今川では「下賤の身の者が才能を示すことへの拒絶」という集合意識”空気”が強すぎて歴史を変える舞台に立つことすらかなわないと見切った健一であった。


次に目覚めた時、彼は驚愕する。


――時は、桶狭間の“前年”に戻っていた。


この機を逃せば、また空気に潰されるだけだ。


「信長に仕える。

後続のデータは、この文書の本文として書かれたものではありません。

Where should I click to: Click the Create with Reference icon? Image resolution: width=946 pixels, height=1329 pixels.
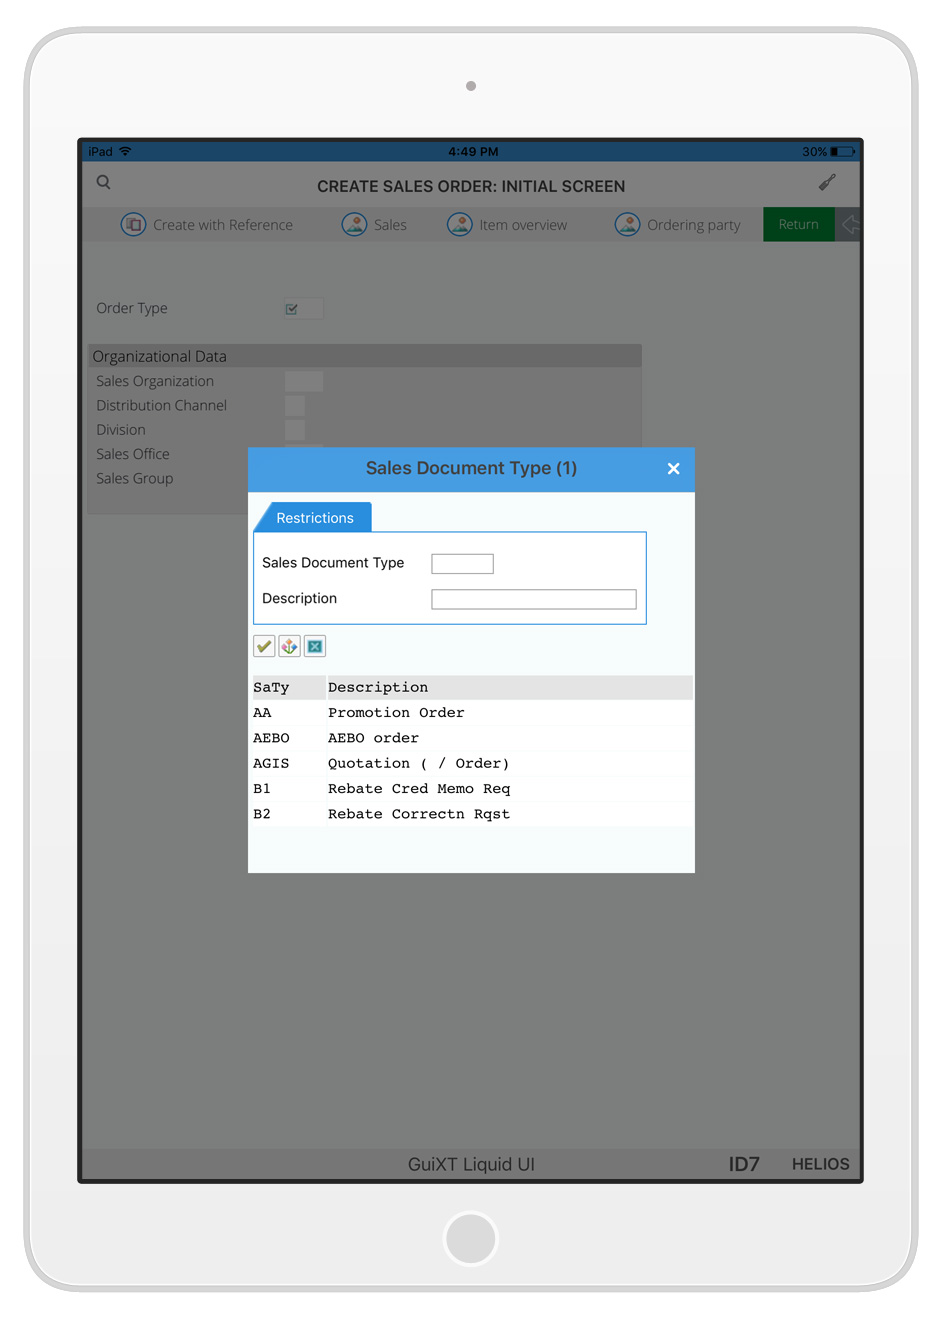pyautogui.click(x=133, y=225)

それしか道はない」


日吉丸は、歴史を変えるため、自らの宿命を断ち切るため、ついに決断する。


“今川ではなく、信長へ”――この決断が、日吉丸にとって、そして戦国という時代にとって、新たな運命の扉を開くことになるのだった。



ご覧いただきありがとうございます。


本章は、「過去と自分をつなぐ手がかり」が浮かび上がる内省的なパートでした。


これは、彼の才覚が既存の秩序(出自)を脅かす「異物」と認識された結果であり、その才が理解不能なものとして「空気」の中で排除された最初の具体的な例と言えるでしょう。


彼の言葉は、彼らが長年培ってきた経験や常識を否定するかのようで、家臣たちの内心に漠然とした不安と不快感を植え付けてしまったのです。